Louise Whitfield Carnegie (1857-1946) shared Andrew Carnegie’s interests in horseback riding, music and books.  After their marriage in 1887 Louise applauded Andrew’s generous instincts, his Gospel of Wealth doctrine and his interest in international peace during their 32 year marriage.  After his death in 1919 she promoted American participation in the League of Nations.

Elizabeth Mills Reid (1858-1931) inherited almost $25,000,000 in 1910 and followed her father’s example of funding and keeping in touch with the institutions she supported.  In 1912 she helped create the Red Cross Rural Nursing Service. The same year she inherited a controlling interest in the New York Tribune.  She served on the board of the Mills Training School for Male Nurses in New York. In 1912 she helped build the D.O.Mills Training School for Nurses at the Trudeau Sanatorium at Saranac Lake. She built Mills Memorial Hospital in San Mateo, California in 1912 and left it a $500,000 bequest.
Her work in World War I included being deputy commissioner of the Red Cross in London.  In 1922 she was made a chevalier of the Legion of Honor by the French government for her work in endowing hospital rooms and outfitting ambulances.
Better known in social circles as Mrs.

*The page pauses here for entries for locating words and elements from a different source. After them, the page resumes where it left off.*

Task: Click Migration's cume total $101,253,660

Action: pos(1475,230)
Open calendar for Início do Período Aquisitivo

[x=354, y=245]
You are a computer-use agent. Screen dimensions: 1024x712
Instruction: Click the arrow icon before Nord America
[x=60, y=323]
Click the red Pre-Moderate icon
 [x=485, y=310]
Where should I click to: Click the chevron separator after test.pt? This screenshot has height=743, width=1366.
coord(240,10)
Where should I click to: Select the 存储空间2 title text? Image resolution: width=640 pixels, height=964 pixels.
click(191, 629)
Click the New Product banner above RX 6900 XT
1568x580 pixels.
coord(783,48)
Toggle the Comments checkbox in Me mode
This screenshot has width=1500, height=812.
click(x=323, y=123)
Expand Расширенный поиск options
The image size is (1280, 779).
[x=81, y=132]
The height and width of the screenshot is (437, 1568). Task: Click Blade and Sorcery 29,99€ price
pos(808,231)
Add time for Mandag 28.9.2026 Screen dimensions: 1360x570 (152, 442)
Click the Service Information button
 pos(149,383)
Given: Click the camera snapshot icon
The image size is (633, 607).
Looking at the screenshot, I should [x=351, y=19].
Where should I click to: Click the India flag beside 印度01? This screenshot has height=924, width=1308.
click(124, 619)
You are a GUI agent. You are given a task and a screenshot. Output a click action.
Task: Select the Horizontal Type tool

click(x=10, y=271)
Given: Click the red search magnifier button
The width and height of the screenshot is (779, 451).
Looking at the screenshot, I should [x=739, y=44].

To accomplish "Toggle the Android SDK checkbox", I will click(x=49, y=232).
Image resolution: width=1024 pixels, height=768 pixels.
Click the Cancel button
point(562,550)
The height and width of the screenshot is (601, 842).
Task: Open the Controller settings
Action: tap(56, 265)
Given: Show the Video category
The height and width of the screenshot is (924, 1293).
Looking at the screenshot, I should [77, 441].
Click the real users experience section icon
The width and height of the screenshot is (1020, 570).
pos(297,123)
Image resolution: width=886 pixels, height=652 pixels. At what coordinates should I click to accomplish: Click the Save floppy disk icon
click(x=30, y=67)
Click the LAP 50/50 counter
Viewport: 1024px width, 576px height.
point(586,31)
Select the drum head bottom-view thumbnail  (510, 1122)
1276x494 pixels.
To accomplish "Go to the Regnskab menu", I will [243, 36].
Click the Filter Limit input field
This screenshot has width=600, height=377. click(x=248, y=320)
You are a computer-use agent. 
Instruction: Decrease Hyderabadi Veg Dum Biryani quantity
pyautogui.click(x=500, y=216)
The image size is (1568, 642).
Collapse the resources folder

Whitelaw Reid, she entertained royalty in England as the ambassador’s wife from 1905 to 1912.

Louise Bowen (1859-1953) financially supported Jane Addams’ Hull House beginning with the opening of the Woman’s Club about 1893 which taught women how to conduct meetings and present problems to authorities.  In 1903 she became a Hull House trustee and in 1907 the treasurer.  She personally funded the construction of the Woman’s Club and the Boys’ Club.  She donated a 72-acre summer campsite
In 1912 Bowen raised more than $12,000 for food for the hungry children of striking garment workers.  In 2002 dollars that would be more than $214,300. After Addams’ death in 1935 Bowen served as president of the board for 9 years.  Hull House probably would not have survived without her financial support and organizational abilities.